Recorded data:

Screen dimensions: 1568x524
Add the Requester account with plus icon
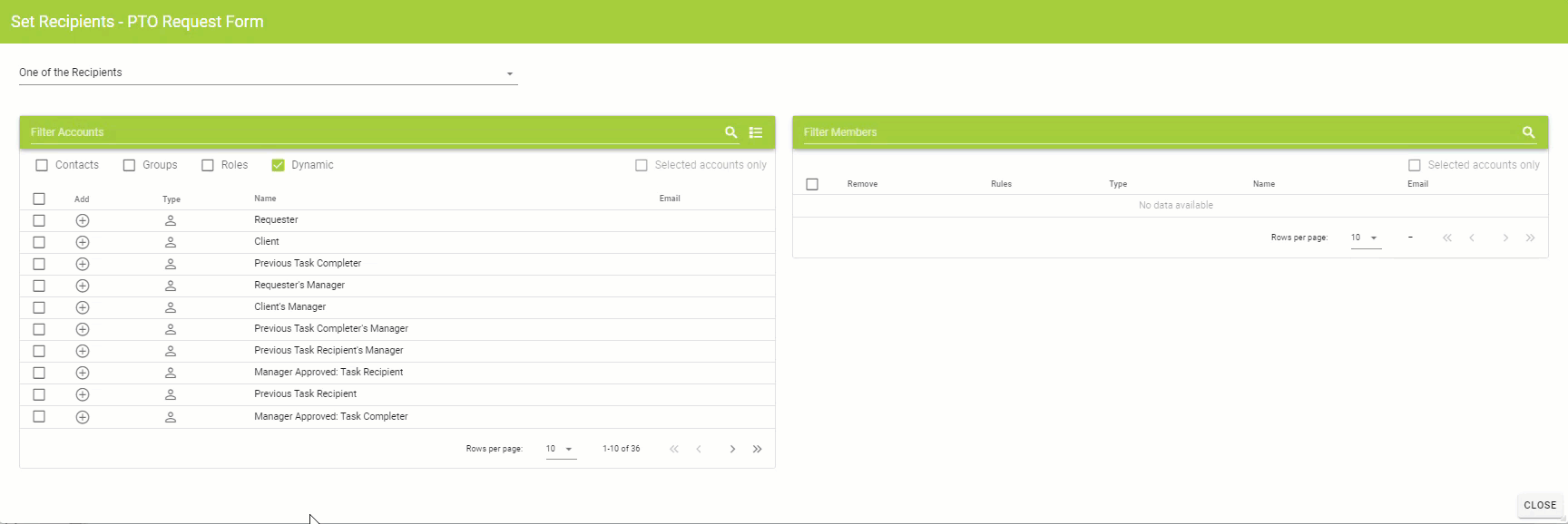[x=83, y=220]
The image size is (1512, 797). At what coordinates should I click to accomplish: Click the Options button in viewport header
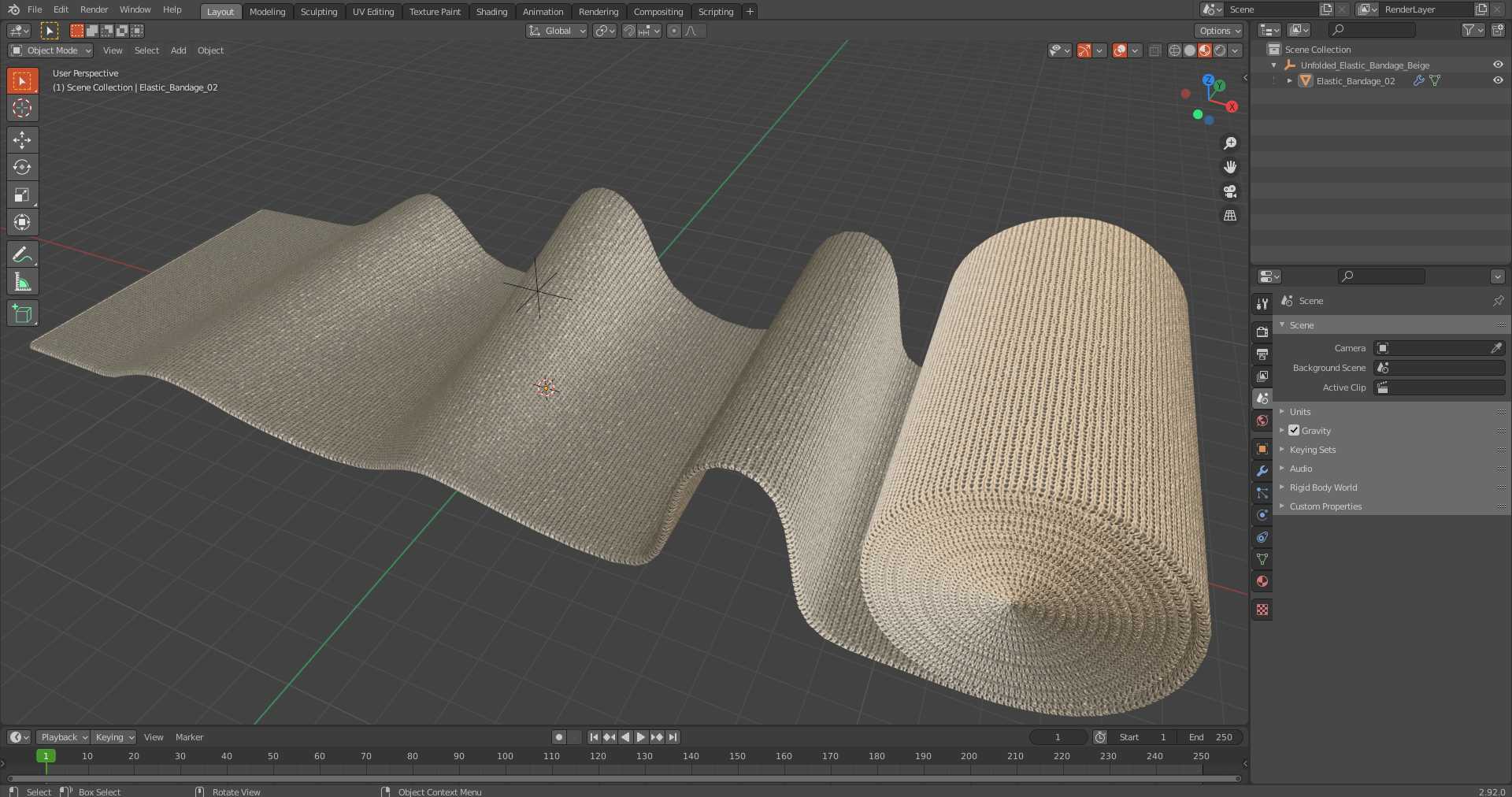[1218, 31]
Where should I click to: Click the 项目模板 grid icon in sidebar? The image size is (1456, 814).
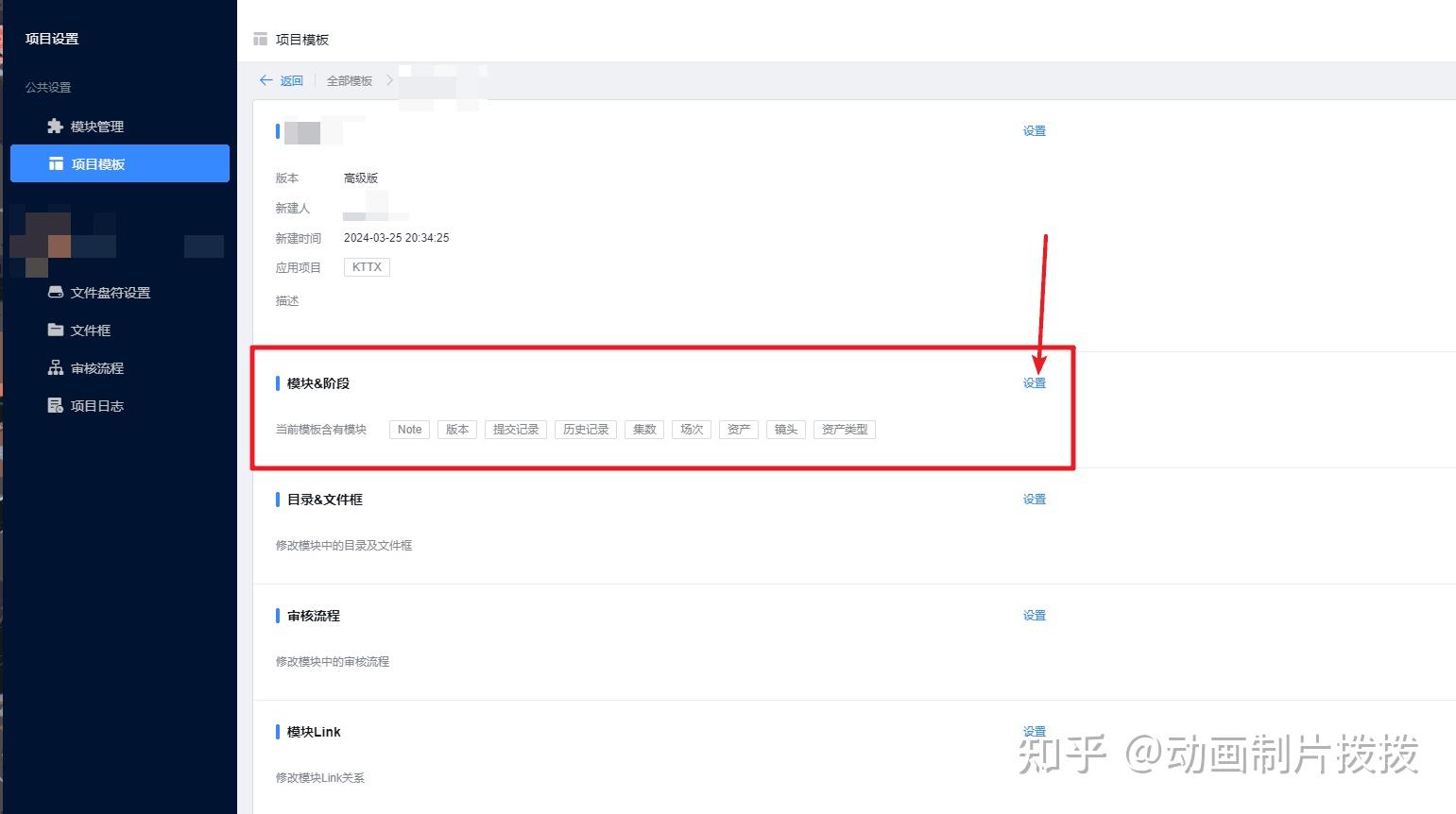click(57, 162)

■ **To be done**
Reproduce all of the lines above word for word, leaving out the pictures.

■ **Answer to the problem**
Screen dimensions: 1568x524
Add the Requester account with plus icon
[x=83, y=220]
The image size is (1512, 797). At what coordinates should I click to accomplish: Click the Options button in viewport header
[1218, 31]
Where should I click to: Click the 项目模板 grid icon in sidebar? The image size is (1456, 814).
click(57, 162)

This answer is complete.